**EJERCICIOS PROPUESTOS:**
A - En el fragmento sobre Acapulco, ¿qué significa el nombre Quiahuítl?
B - Prosigue el fragmento sobre Acapulco a partir de su última oración.
======== FRAGMENTO FUENTE
Allí nació Ácatl –que significa carrizo–, y de allí bajó a conocer el amor, amor que se llamó Quiahuítl, que significa lluvia. Y de este amor infortunado germinaron dos bárbaras flores difuntas –Ácatl y Quiahítl, yacentes–, de cuya raíz común floreció a su vez y para asombro del hombre, “el lugar en que fueron destruidos los carrizos”.
Acapulco.
Y así desde el origen, entre enormes olas fugitivas y carrizos tronchados, destruidos en la yacente soledad erótica de los atardeceres y la brisa, la enorme zarpa del repentino huracán sin advertencia, sin sosiego en la furia del viento convertido en guadaña y –como Tario dice (insisto en las citas) — “la tierra, el agua y el viento han escrito aquí una historia de asombro, belleza y espanto”
Hoy la belleza duerme entre los viejos troncos y frente a la desolación y la cristalería en pedazos, yo pienso y recuerdo y siento la nostalgia terrible de un paraíso perdido quien sabe cuántas veces; una más, y otra y otra entre la rapiña, la incuria, la desproporción y los impreparados; al frente de un gobierno tan dañino como el viento mismo desatado en su cólera de cielo. y vuelvo a leer esto que el viento no se pudo llevar: el mar.
“El mar aquí a menudo quema, arde, avivado por el fuego interno de sus volcanes submarinos. Y acontece que es plateado, acerado metálico, mineral y quebradizo, o azul, azul celeste, turquí o azul marino; o verde, vibrátil, verdinegro, verde mar u olivo; o malva, rosa pálido, volátil; o tornasolado como los nácares y las escamas, irisado como las ágatas o rojizo como granate, rojo ladrillo, color de oro viejo, bermellón ígneo o gris, gris acero, verdoso untuoso, y pesado; o amarillo limón, pajizo; o negro, cruelmente opaco como un hielo sombrío, luctuoso; o blanco, lechoso, opalino, opresivo o tenuemente violeta, color de agua, nieve, traslúcido y pálido, lívido y tan etéreo como un océano de vapores que se hubieran acumulado sosegadamente y durante siglos en lo más hueco e inalterable de un cáliz en las montañas…”
================
======== DATOS DE PARTIDA
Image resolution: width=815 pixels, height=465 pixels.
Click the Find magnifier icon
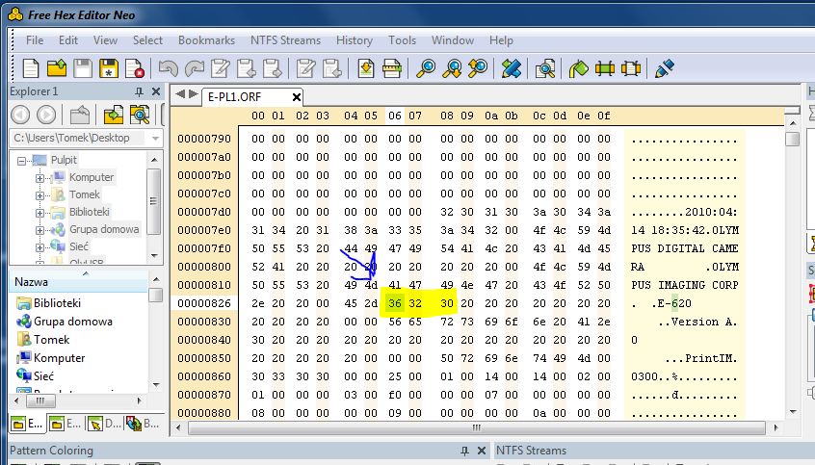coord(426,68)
================
======== DATOS DE PARTIDA
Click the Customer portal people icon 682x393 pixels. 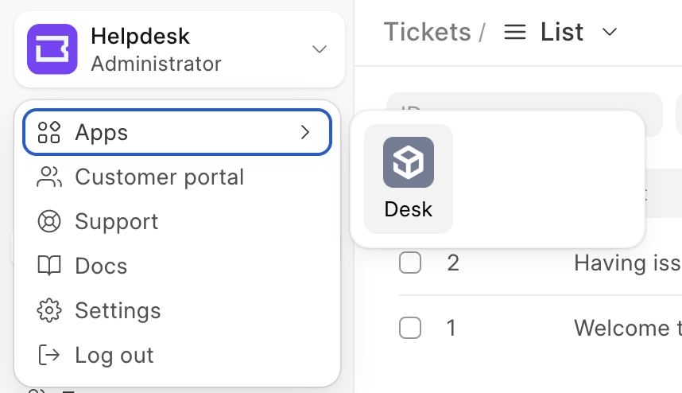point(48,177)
================
**RESULTADOS FINALES:**
A - Significa lluvia.

B -
–¡Vámonos, vámonos…!
El poderoso motor ruge y bufa y las ruedas lanzan el barro a los costados y el todo terreno avanza hasta convertirse en una especie de enorme tortuga varada en el cenagal, porque ni toda la fuerza del Poder Ejecutivo lo hace avanzar y un par de Juanes, solícitos e intrépidos, se encaraman las barras frontales del vehículo verde oliva y saltan y empujan hacia abajo en el grotesco bailongo cuyo ritmo no hace sino hundir más las llantas del vehículo y no queda otro remedio, sino bajarse y recorrer con el cieno en los tobillos –como era costumbre en el éxodo democrático y otros episodios–, los pasos necesarios para demostrar cómo hasta en la cima se pagan los precios de la impreparación, lo cual permite –también— ofrecer la imagen contraria por cuyo verso de propaganda el barrizal se convierte en un éxito: el hombre del poder hunde los pies en el fango y el lodo; ese lago negruzco no lo podrá separar del pueblo al cual se debe –como no lo detuvo antes– y por cuyo auxilio va a vencer con la fuerza perdurable de su paso por senderos, montañas, pueblos, calles y cañadas –descalzo o con zapatos–, cualquier obstáculo en bien de su gente, de su buena gente…
–Nos bajamos. Sí señor, nos bajamos, como si las cosas no tuvieran la potencia del símbolo. El señor presidente se quedó varado, atascado en el lodo. Ni para atrás ni para adelante.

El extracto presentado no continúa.